● BRIEF:
In the passage below about Goethe and Cagliostro, write out everything from "Goethe pretended to" down to "visiting the Balsamos.", and switch "Englishman" to "Frenchman" wherever it occurs.

Caglostro was banished from France by order of Louis XVI, and departed for England and later for Rome, where he met two people who proved to be spies of the Inquisition. On December 27, 1789, Cagliostro was arrested for attempting to found a Masonic lodge in Rome and was imprisoned in the Castel Sant'Angelo. He was tried and convicted of heresy, witchcraft, and Freemasonry and sentenced to death. In 1791, the sentence was commuted to life imprisonment at the Forte di San Leo, where Cagliostro would die from a stroke on August 26, 1795.

 
Goethe

Goethe wrote about the court proceedings in Verdun in October 1792 in his war diary Campaign in France: The shock caused by that trial shook the state to its foundations and destroyed respect for the queen and the upper classes in general. Unfortunately, everything discussed only clarified the terrible ruin in which the court and the more distinguished were caught up.

A little later, on the return journey from the campaign to Weimar in November in Münster, Goethe wrote: As early as 1785, the story of the necklace frightened me like the head of Gorgone. Through this outrageous criminal act, I saw the dignity of majesty undermined and destroyed in advance, and all subsequent steps from that time on, unfortunately, all too much confirmed the terrible forebodings. I carried them with me to Italy and brought them back even more sharply.

When Goethe wrote this, his trip to Italy (September 1786 - May 1788) was already long behind him. On April 18, 1787, in Palermo - Goethe was 38 years old at the time - he was seized by a voyeuristic desire to visit the Balsamo family. He did everything he could to see them and learned from a local clerk who acted as his contact that Cagliostro's mother and sister were still alive.

Here is a brief summary of the family, which then lived in poor conditions in Palermo: Peter Balsamo, the father of the infamous Joseph, went bankrupt and died at age forty-five. His widow, Felicitas Balsamo, bore him another daughter, Johanna Joseph-Maria. She was married to Johann Baptista Capitummino, who fathered three children with her and died.

Shortly after my retirement, a quarter of a century ago, I read Goethe's Italian Journey. At the time, I paid little attention to the section about his visit to the Balsamos, but now my senses were sharpened.

Goethe pretended to be an Englishman to the Balsamo family and brought news of Cagliostro, who had just left the Bastille prison for London.

After re-reading the passage, I have to say that, to put it mildly, the Englishman in disguise did not behave like a gentleman when visiting the Balsamos.

● SUPPLIED DATA:

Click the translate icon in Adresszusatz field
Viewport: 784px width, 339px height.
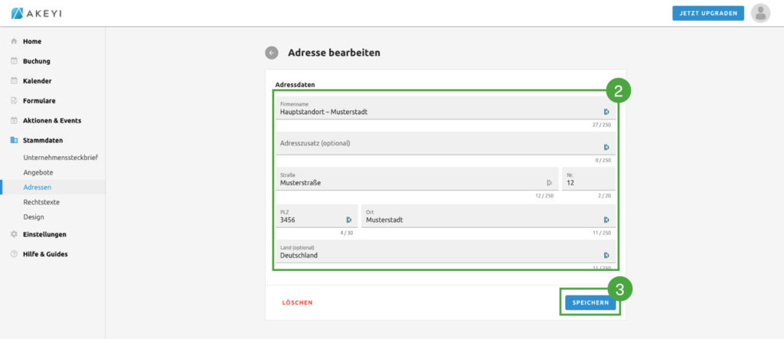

● THE RESULT:
Goethe pretended to be an Frenchman to the Balsamo family and brought news of Cagliostro, who had just left the Bastille prison for London.

After re-reading the passage, I have to say that, to put it mildly, the Frenchman in disguise did not behave like a gentleman when visiting the Balsamos.